Efforts to push Creationism as science in public schools have been legally blocked here in the United States, due to our Constitution’s ban on government establishment of religion. So, Creationists have come up with new ways to insert their Christian dogma into public school curricula. They’ve refashioned Creationism as Intelligent Design, and they’ve come up with the idea that kids somehow have the need to be taught about the Christian Bible, in religious education classes.
If these classes taught about all religious traditions equally, and without bias, there wouldn’t be a problem. However, in most cases, the purpose of these classes is to teach Christianity, using local government resources to do so, often to the children of non-Christian families.
A new case from outside the United States illustrates the dangers of establishing these religious education courses in government-run schools. In Queensland, a program of Religious Instruction was established that was supposed to create a way for students to learn about different religions without being instructed to follow any of them.
That’s not how the Religious Instruction program actually worked out. Almost all of the Religious Instruction classes ended up being taught by Christians. Under many of these teachers, Religious Instruction classes became tools of missionary work by Pentacostals who sought to teach elementary school children Creationist dogma.
When one girl asked her Christian instructor why the descendants of Adam and Eve wouldn’t all be inbred, she was told that DNA hadn’t been invented yet. Students who challenged the Creationist ideas they were taught were kicked out of the classes.

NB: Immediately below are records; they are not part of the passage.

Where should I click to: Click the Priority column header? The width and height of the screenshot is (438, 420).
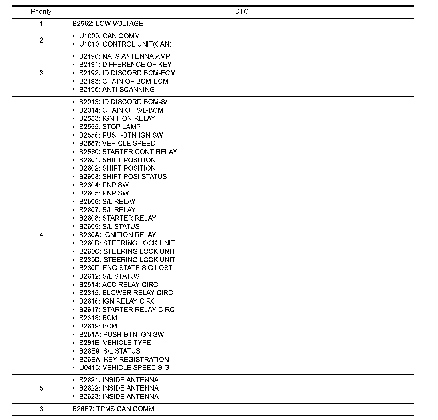(x=41, y=11)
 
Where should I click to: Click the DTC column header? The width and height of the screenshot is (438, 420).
(x=242, y=11)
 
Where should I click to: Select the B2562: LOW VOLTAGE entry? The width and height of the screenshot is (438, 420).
(x=108, y=24)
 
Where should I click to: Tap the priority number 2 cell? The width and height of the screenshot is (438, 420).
(x=41, y=40)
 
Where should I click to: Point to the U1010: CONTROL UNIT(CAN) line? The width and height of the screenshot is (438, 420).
(x=125, y=44)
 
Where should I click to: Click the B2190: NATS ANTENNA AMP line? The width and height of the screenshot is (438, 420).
(x=124, y=56)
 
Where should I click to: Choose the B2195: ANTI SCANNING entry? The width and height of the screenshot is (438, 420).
(x=117, y=90)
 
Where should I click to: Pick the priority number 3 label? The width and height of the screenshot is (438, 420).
(x=41, y=73)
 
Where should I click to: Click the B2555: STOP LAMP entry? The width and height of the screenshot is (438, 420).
(x=110, y=127)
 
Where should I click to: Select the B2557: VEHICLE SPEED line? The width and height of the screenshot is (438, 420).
(x=117, y=143)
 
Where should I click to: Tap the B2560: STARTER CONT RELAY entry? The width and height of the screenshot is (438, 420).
(x=128, y=152)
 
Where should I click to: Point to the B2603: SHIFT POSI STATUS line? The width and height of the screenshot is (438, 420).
(x=123, y=177)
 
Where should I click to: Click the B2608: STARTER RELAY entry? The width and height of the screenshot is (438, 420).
(x=117, y=218)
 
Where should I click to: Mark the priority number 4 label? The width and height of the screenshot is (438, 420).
(x=41, y=235)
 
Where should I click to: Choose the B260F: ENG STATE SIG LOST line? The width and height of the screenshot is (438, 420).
(x=125, y=268)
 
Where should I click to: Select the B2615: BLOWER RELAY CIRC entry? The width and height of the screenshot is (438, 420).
(x=126, y=293)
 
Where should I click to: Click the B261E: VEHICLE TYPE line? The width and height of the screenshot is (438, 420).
(x=115, y=343)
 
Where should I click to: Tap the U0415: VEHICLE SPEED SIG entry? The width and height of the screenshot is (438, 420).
(x=124, y=368)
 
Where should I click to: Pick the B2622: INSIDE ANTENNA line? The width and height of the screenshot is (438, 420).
(x=119, y=388)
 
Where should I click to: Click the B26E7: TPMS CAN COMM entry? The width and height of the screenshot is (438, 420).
(x=113, y=409)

The truth is that there’s no shortage of opportunities to learn about religion. People can easily find religious groups who are eager to talk to them, to preach their message. Libraries are filled with books about religion. There is a growing shortage of gullible minds, however, as people grow increasingly non-religious.
Some Christian groups are reacting to this trend by seeking new recruits among those who remain intellectually vulnerable – children. It is unwise to allow such culturally insecure groups to control what people learn about religion. Instead, our public schools should seek to help children to develop generally competent minds, so that they’ll be able to make up their own minds about what to believe.